> **Problem to solve**: Although pictures appear in the records, the copy must leave them out and match everything else exactly.

-- Opening Marker --

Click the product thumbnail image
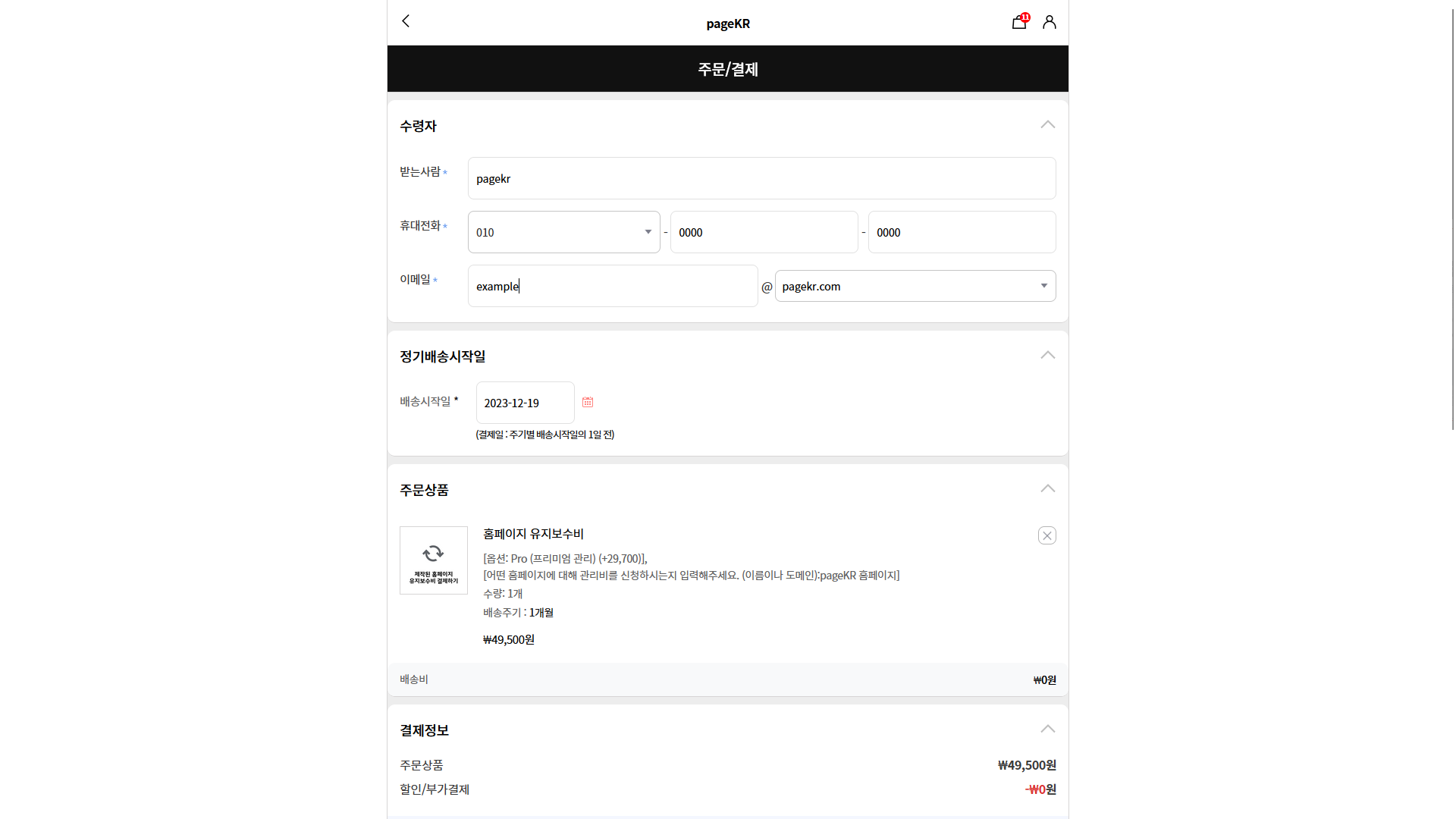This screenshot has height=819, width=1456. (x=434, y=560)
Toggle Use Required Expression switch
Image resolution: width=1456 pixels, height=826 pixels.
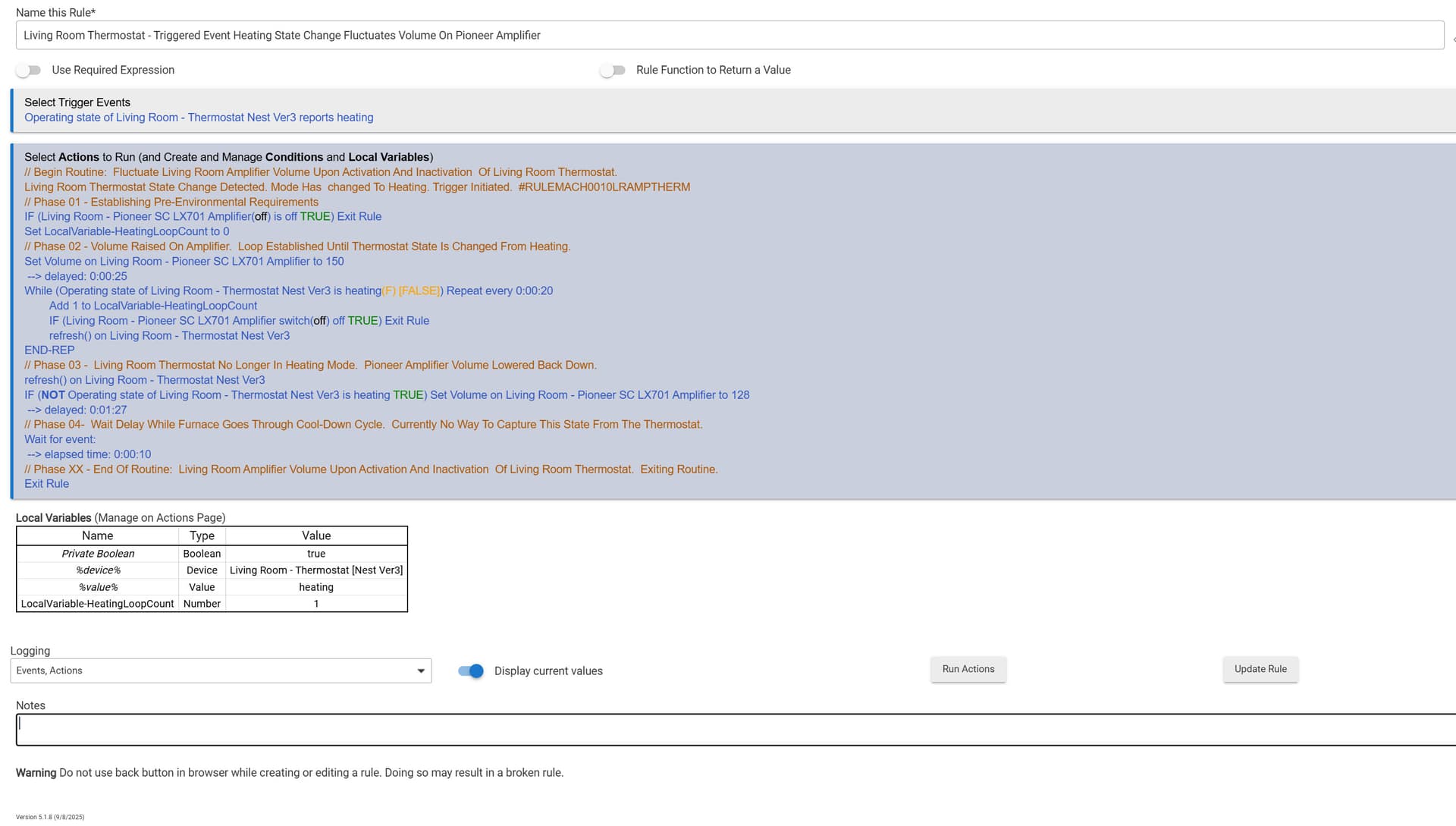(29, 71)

-- Closing Marker --

> **Response**:
Click the product thumbnail image
This screenshot has height=819, width=1456. (x=434, y=560)
Toggle Use Required Expression switch
Image resolution: width=1456 pixels, height=826 pixels.
(29, 71)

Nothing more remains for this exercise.